Of course the really good news for all Calderdale stations apartfrom Brighouse-is that most trains via Bradford and Halifax will become Northern Connect services employing brand new”Civity”Class 195 trains being built in Spain”as we speak”, to quote Northern boss Alex Hynes. We expect the 195s to have all mod cons including tables, leg room and a decent view out of the window!

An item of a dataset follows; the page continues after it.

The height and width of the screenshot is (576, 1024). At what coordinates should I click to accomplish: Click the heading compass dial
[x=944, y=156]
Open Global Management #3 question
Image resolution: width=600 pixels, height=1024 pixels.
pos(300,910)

Pictured mid-August – the first Vivarail D-train carriage, converted from a decades-old “cast-off” London Underground car, ready for a trip round a Warwickshire test track. We couldn’t resist the chance to muck about on a “new” (?!) train and so joined an invited party of stakeholders to look at work in progress. Low-emission diesel engines have been fitted, and a new strengthened cab. Inside, it still felt very much like a London “Tube”, with District Line blue moquette replaced by a duller grey. There were mock-ups to look round of innovative modern interiors more suited to longer trips. It will be good to see these in service. The test-track demo was a pretty good ride at maximum speed of maybe 35mph (though we were advised to remain seated at one point). It could go at 60 in service. Faster than the usual 45 max on the District Line. Slower than a Pacer or Sprinter, but with better acceleration. Could the D-train replace Pacers in the North? Surely not. The bidders for the Northern franchise have made such decisions by now and the D-train is some months away from useful evaluation. A 3-car prototype should enter service on the Plymouth-Gunnislake branch next Spring. Scenic branch lines in the South West of England or elsewhere could just suit this train, with its good views out of the window hopefully improved by upgraded seating. Overall it’s a laudable re-engineering of a train that is too good to just throw away.
On the Calder Valley D-trains just wouldn’t do. We hope to receive a share of the 120 brand-new carriages required by the franchise specification for non-electrified routes, and speculate hopefully that these proper new trains could be used on a network of regional express routes including our York-Blackpool and future services to Chester and Manchester Airport. The franchisee will also have to refurbish all existing stock to modern standards, provide a significant increase in capacity and banish Pacer units by 2020. Interestingly, however, the Porterbrook train leasing company’s prototype refurbished Pacer is expected to be trialled on Northern lines as we write this. Well-tested in the North, Pacers could yet come out of retirement down south, slightly redressing the balance!
Meanwhile the North West continues to go electric as 25-year old Class 319 units from Thameslink, refurbished to look like new (well nearly), provide a lot more seats on routes from Liverpool to Manchester Airport, Wigan etc. The 319s are 10 years older and significantly less powerful than certain other electric trains in the North, including Class 323s which work existing Manchester electric routes and the 333s (pictured front page) that work the Airedale and Wharfedale lines. Now we hear that Northern’s 323s will likely go to the Midlands in the next few years and it’s obvious 319s would struggle to maintain timings on routes such as the tightly scheduled Glossop line. After the removal of TransPennine Express Class 170 diesels to Chiltern Railways, it sounds like the Northern Powerhouse could be suffering a Northern Power Loss. Oh dear!